Moreover, the Representative said that he doesn’t think it was acceptable for the Legislature to leave the session without passing this bill and these reforms.
Accordingly, now the bill heads back to the Senate. There, members must decide whether to accept changes made in the House.
Natural gas weatherization limits
Despite the benefits that such legislation would create in future power outages, some energy experts and advocates have criticized the Legislation. In fact, they argue that the proposed bill does not go far enough to prevent a future power crisis.
Particularly, experts have warned that weatherization levels of the natural gas supply chain are significantly higher for some natural gas wells and pipelines. Therefore, industry advocates have worked behind the scenes to lessen the requirements.
If the bill is approved just as it is now, it would task the Texas Railroad Commission with determining the appropriate weather-related upgrades facilities would need to make.

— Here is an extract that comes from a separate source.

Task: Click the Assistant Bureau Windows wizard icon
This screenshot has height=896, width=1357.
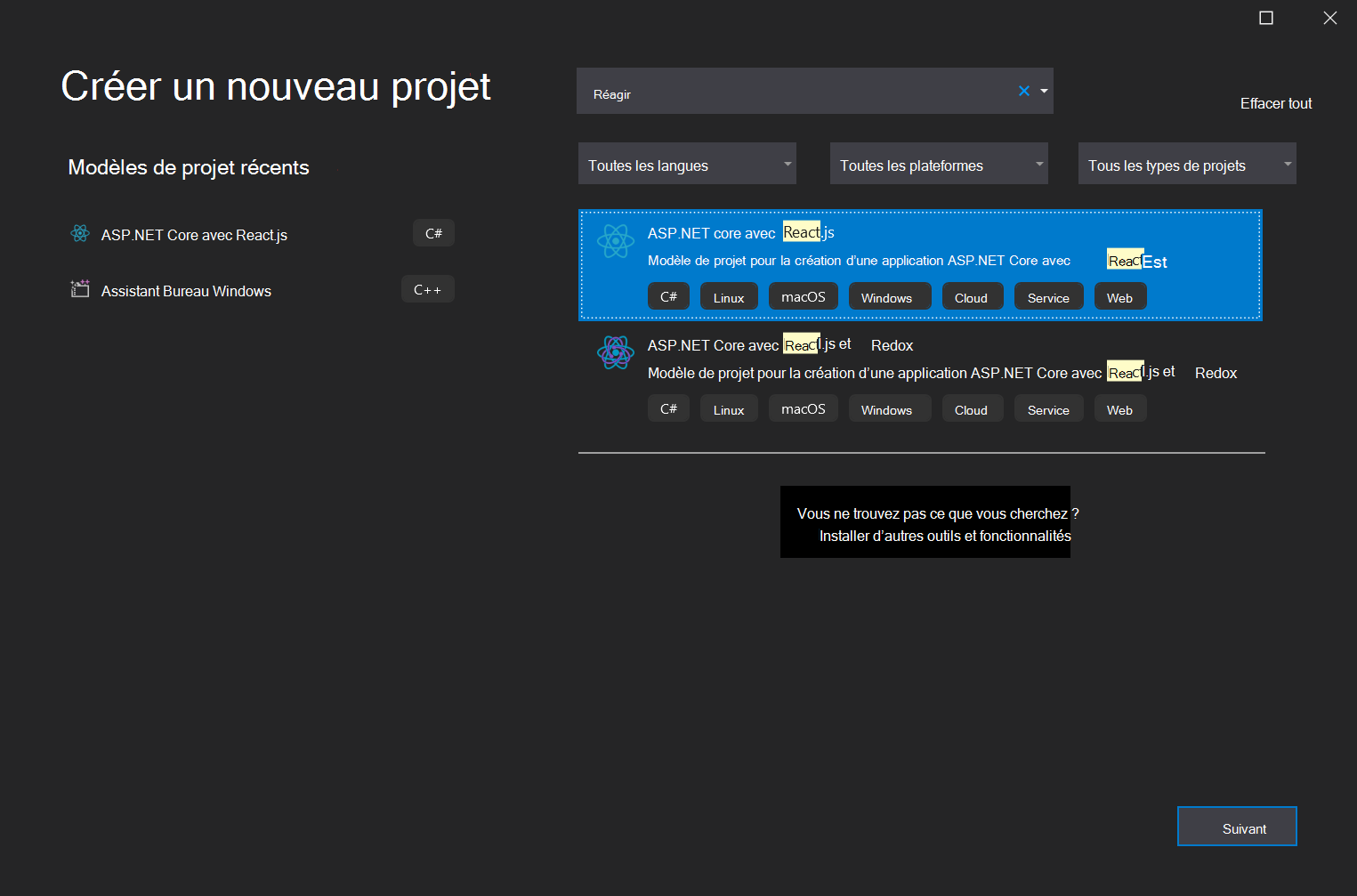Action: (x=79, y=289)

Thus, companies could face a fine of $5,000 per day if they fail to comply with the weatherization requirement. Also, this fine could go up to $1 million per day for “the highest class of violations.”

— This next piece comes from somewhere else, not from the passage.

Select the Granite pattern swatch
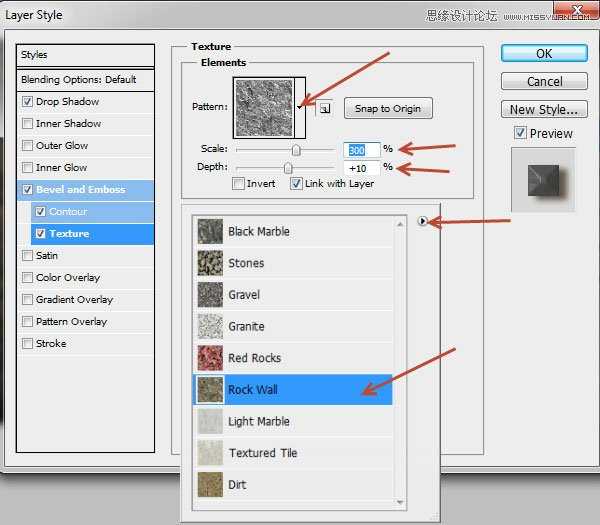The height and width of the screenshot is (525, 600). pos(210,326)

Worth noting, an important reason for concern is that the bill does not outline who would foot the bill for weatherization: taxpayers, energy companies, or combining the two.
In this sense, Paddie commented the bill aims to limit the weatherization requirements only to critical natural gas infrastructure.
Additionally, the bill would require all other power generators that sell electricity in the ERCOT market to comply with “weather emergency preparedness” reliability standards. In fact, these are determined by the Public Utility Commission.
As well, the bill tasks the commission and electric utilities with determining how “involuntary load shedding”; or rolling blackouts should occur during a future energy emergency.
The bill also proposes to create an energy emergency alert system; mainly to notify residents when the state’s power supply may be unable to meet demand
Worth noting, the House version of the bill removes language from the original Legislation. In fact, the latter targeted renewable energy sources by requiring producers to pay for ancillary services and replacement power charges.